[Collected data entries]
-=-=-=-=-
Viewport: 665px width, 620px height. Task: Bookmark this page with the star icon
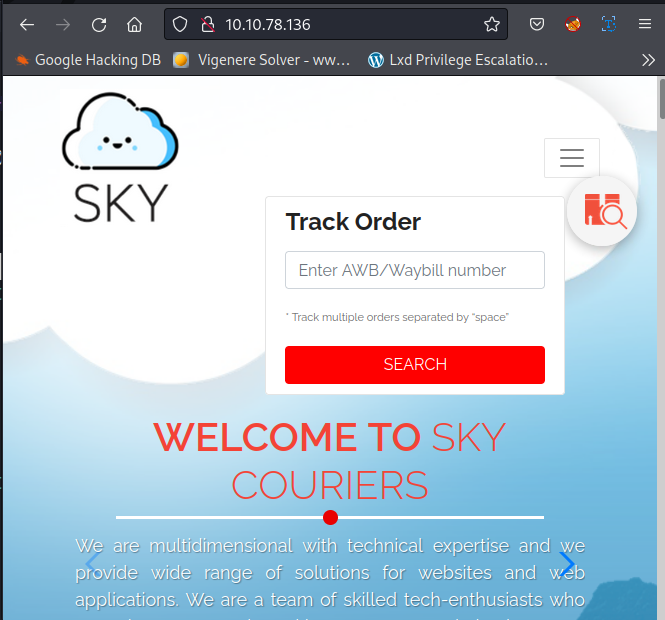pos(491,25)
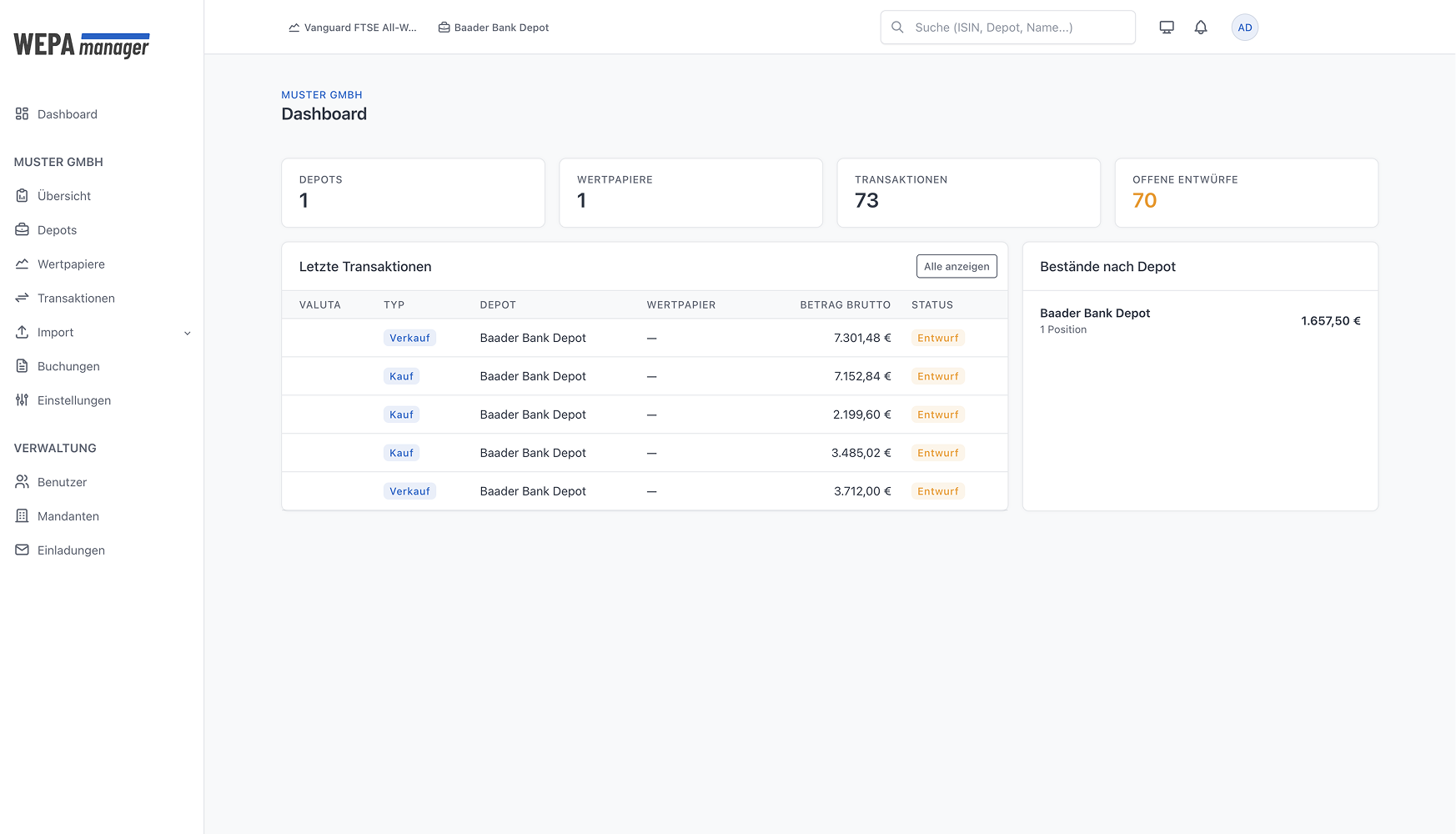Open notifications bell icon
Screen dimensions: 1456x834
click(x=1201, y=28)
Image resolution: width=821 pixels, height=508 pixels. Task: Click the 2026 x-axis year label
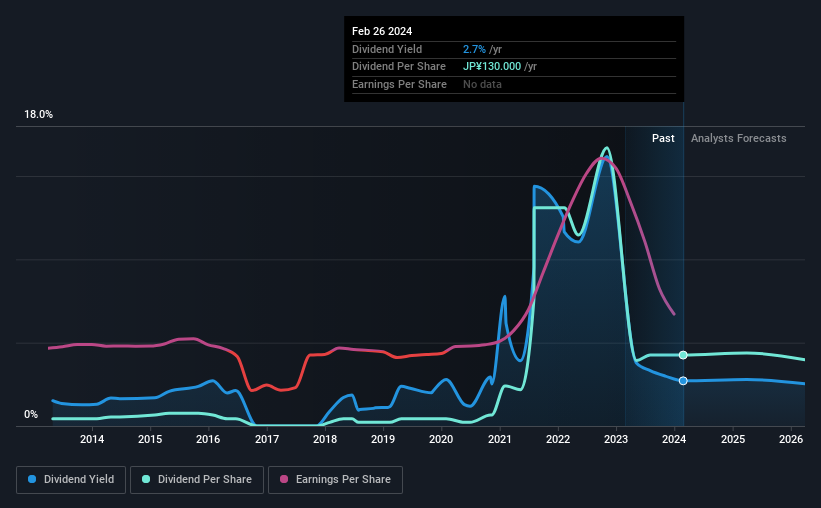click(791, 439)
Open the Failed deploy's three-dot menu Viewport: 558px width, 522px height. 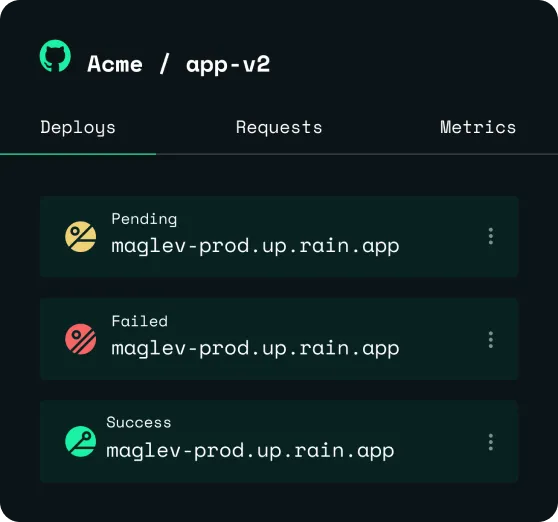(x=491, y=339)
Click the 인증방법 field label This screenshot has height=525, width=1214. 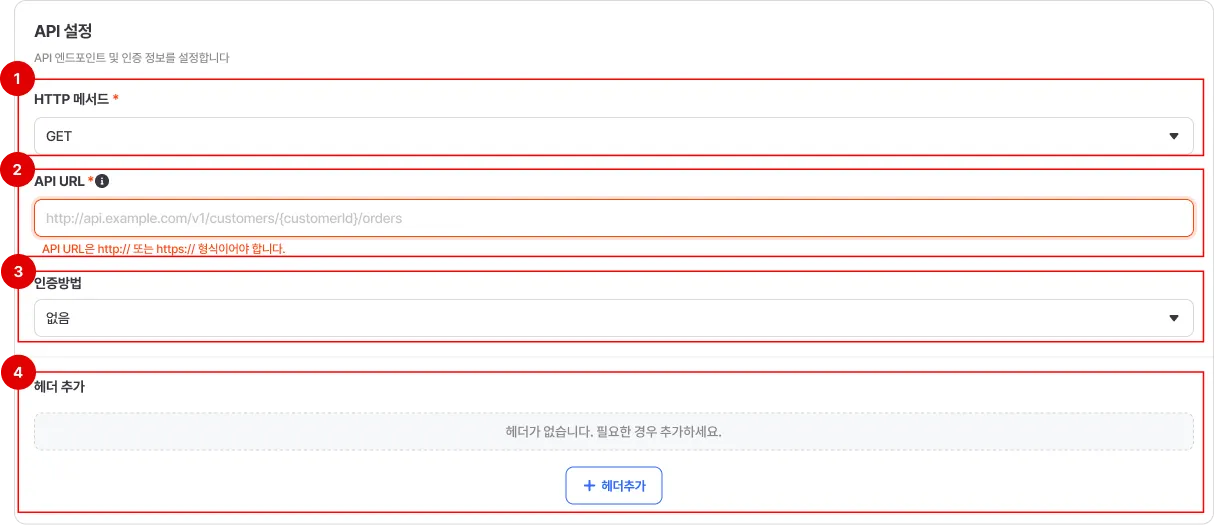57,283

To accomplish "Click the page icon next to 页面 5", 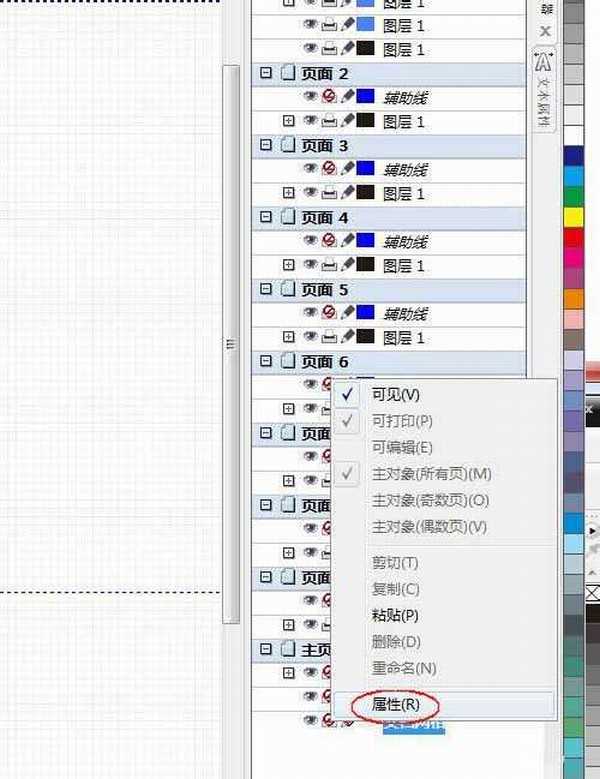I will (x=288, y=290).
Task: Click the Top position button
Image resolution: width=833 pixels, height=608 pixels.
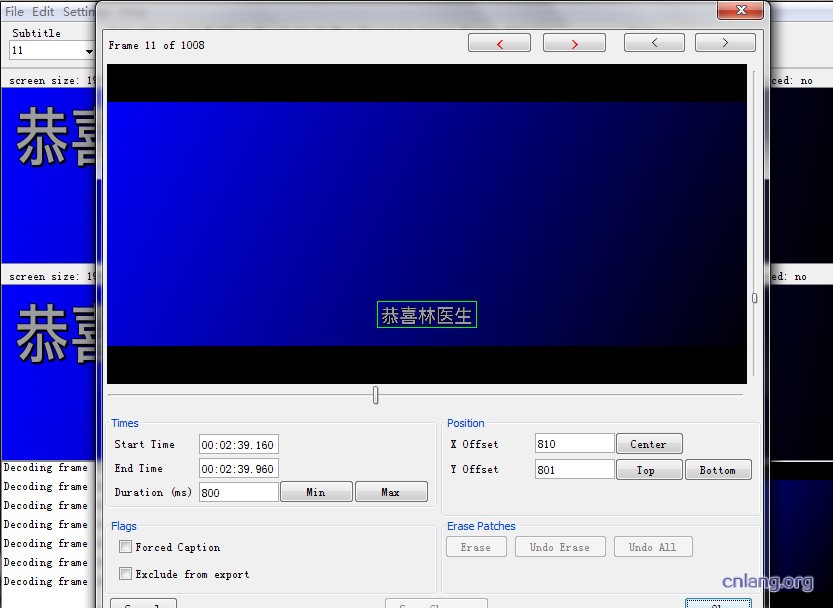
-=-=-=-=-
- [What you will do]: Every line from the one containing "Task: Click the Top position button" through the last line of the data is to be retyped exactly, with nothing added and no pictures included.

- [Exercise solution]:
Task: Click the Top position button
Image resolution: width=833 pixels, height=608 pixels.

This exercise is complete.